A former Democratic National Committee official is worried that the party's overly inclusive primary process is going to give too much valuable debate time to "the bullshit candidates" in the race.
Speaking with the Hill, the unnamed official didn't single out anyone specifically from the field of 22 candidates. The official did mourn that because of the low threshold for making the first debate stage in June—getting donations from 65,000 unique people or reaching 1 percent in three different national polls—the more serious contenders will get crowded out by the "random people."
"It was smart to add the grass-roots fundraising component, but when you throw in the 1 percent polling requirement, now all these random people get a spot on the stage," the official said.
"I'm all for inclusion and competitive primaries, but no one can tell me it's actually good for us to have this many candidates on stage. It wasn't good for Republicans and they at least had an undercard debate. My fear is the bullshit candidates will take away from our legitimate ones. We saw how that worked for Republicans. They nominated Donald Trump."

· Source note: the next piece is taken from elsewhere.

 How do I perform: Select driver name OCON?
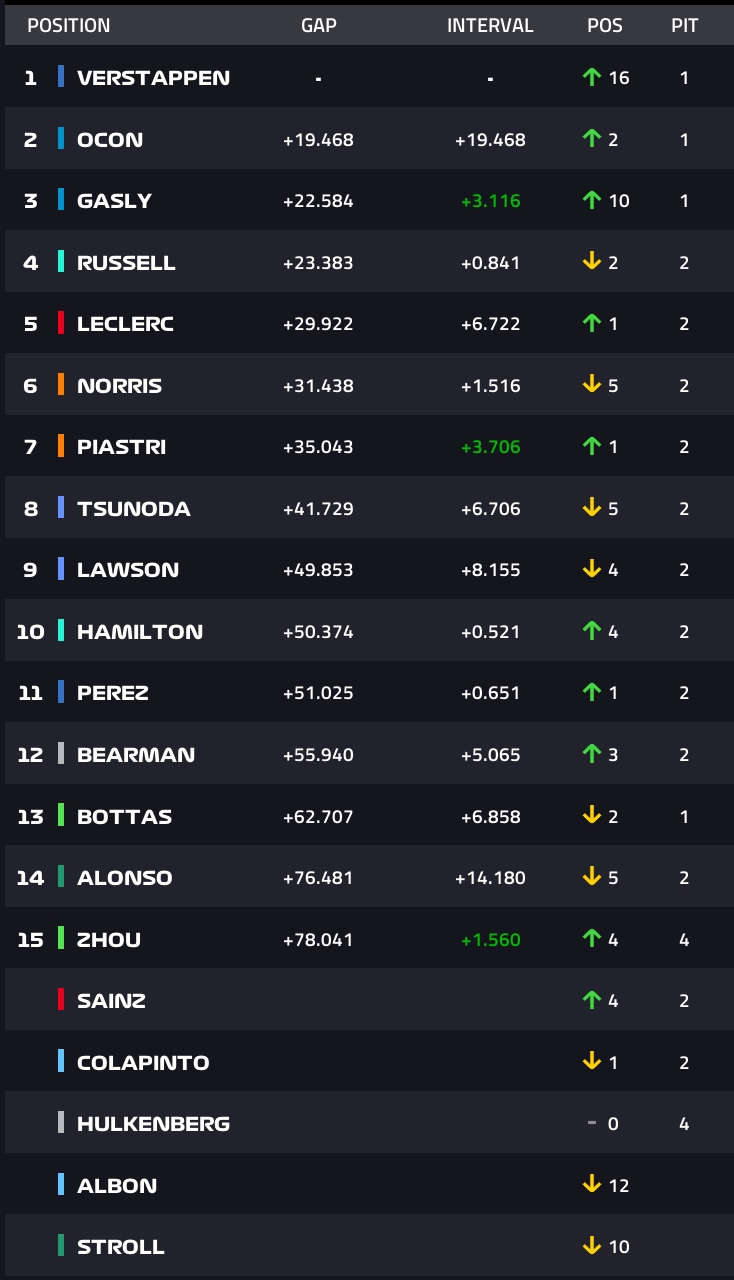(110, 139)
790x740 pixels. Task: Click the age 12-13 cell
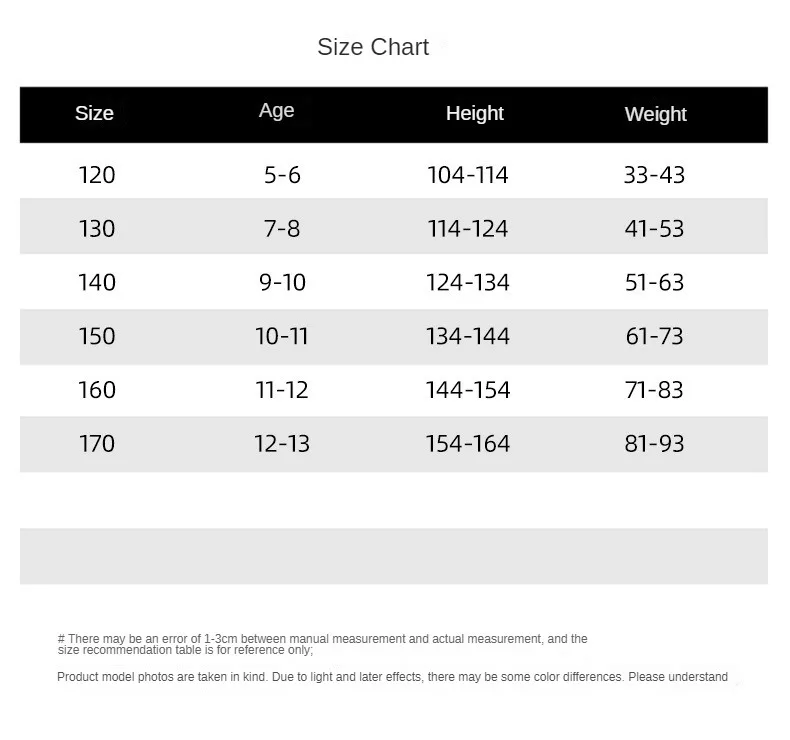coord(282,444)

The field is the largest in presidential primary history, with well-known candidates like former Vice President Joe Biden, Sen. Bernie Sanders (I., Vt.), Sen. Elizabeth Warren (D., Mass.), and Sen. Kamala Harris (D., Calif.) being joined by lesser-known figures like entrepreneur Andrew Yang, author Marianne Williamson, and congressmen like Reps. Seth Moulton (D., Mass.), Tim Ryan (D., Ohio), and Tulsi Gabbard (D., Hawaii).
Other contenders include South Bend mayor Pete Buttigieg, Sens. Cory Booker (D., N.J.), Kirsten Gillibrand (D., N.Y.), Michael Bennet (D., Colo.), Amy Klobuchar (D., Minn.), former representative Beto O'Rourke (D., Texas), former representative John Delaney (D., Md.), Rep. Eric Swalwell (D., Calif.), Washington governor Jay Inslee, and former Colorado governor John Hickenlooper.
The DNC will announce the lineup next month for the first two debates, to be held June 26 and 27 and hosted by NBC News, MSNBC and Telemundo. Assuming 20 candidates achieve the minimum, there will be 10 candidates on the stage both nights. Their names will be drawn at random to determine who goes on stage on which night.
The Hill reported that if more than 20 qualify, the field will be determined first by those who have met both the polling and fundraising thresholds, followed by those left over with the highest polling average and then the most unique donors.
The DNC was sharply criticized by Sanders supporters in 2016 for limiting the number of debates and was accused of rigging the contest in favor of establishment favorite Hillary Clinton.